_Exercise requirements:_
Hand back, word for word, the lines from the one containing "Tap the phone number +1-216-302-2732" to the end of the records, both included, and leave out pictures.

--- Data in this exercise ---

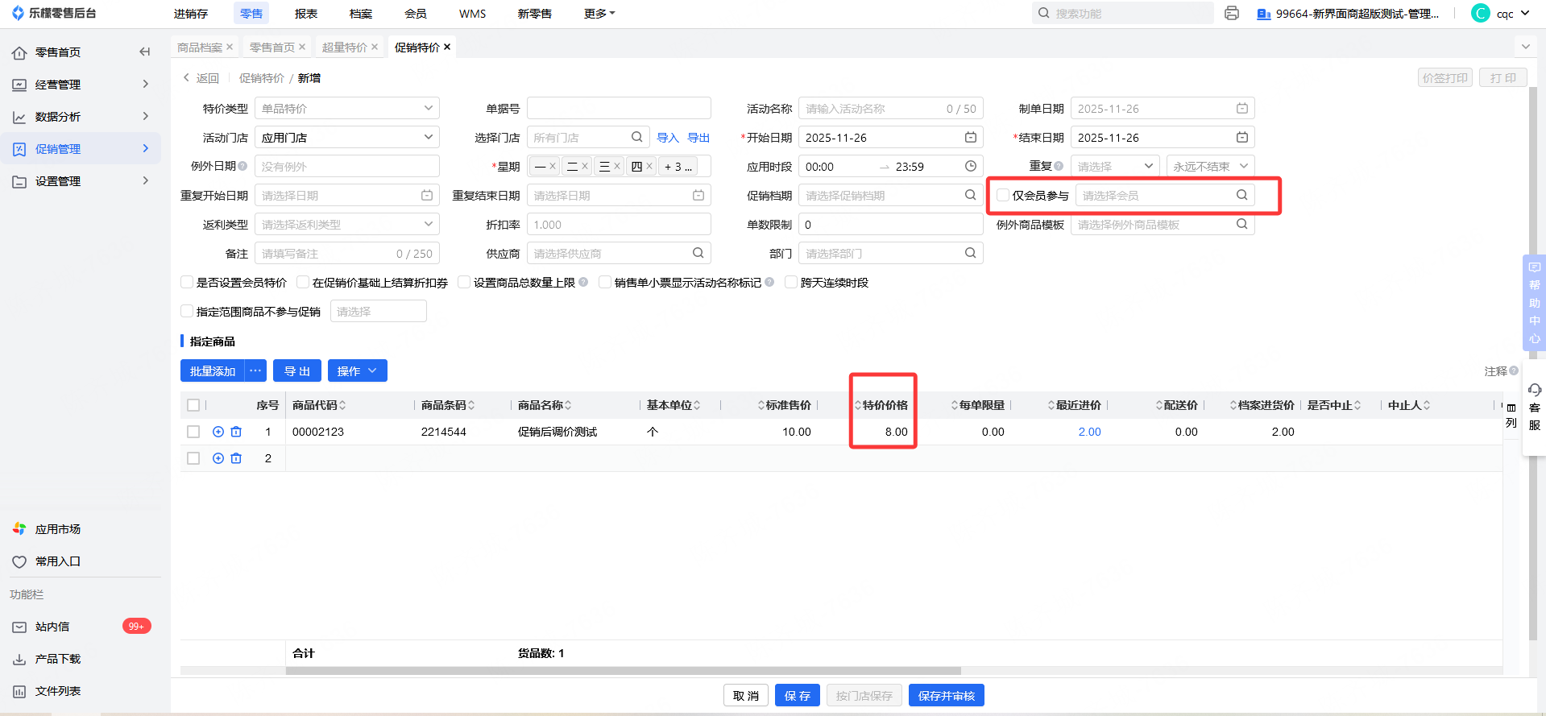The height and width of the screenshot is (716, 1546).
Task: Switch to the 超量特价 tab
Action: [x=344, y=48]
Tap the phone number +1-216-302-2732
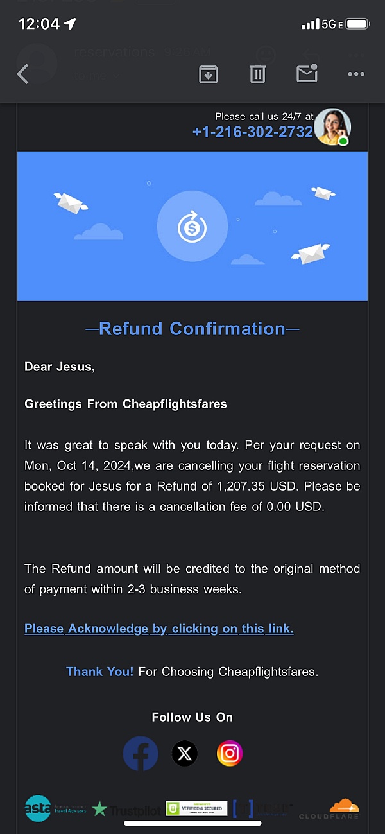Image resolution: width=385 pixels, height=834 pixels. [252, 132]
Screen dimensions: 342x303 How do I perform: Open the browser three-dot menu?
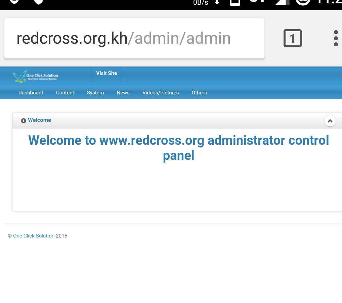click(x=336, y=38)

---

_Your solution:_
Tap the phone number +1-216-302-2732
Image resolution: width=385 pixels, height=834 pixels. [252, 132]
Screen dimensions: 342x303 How do I perform: Open the browser three-dot menu?
click(x=336, y=38)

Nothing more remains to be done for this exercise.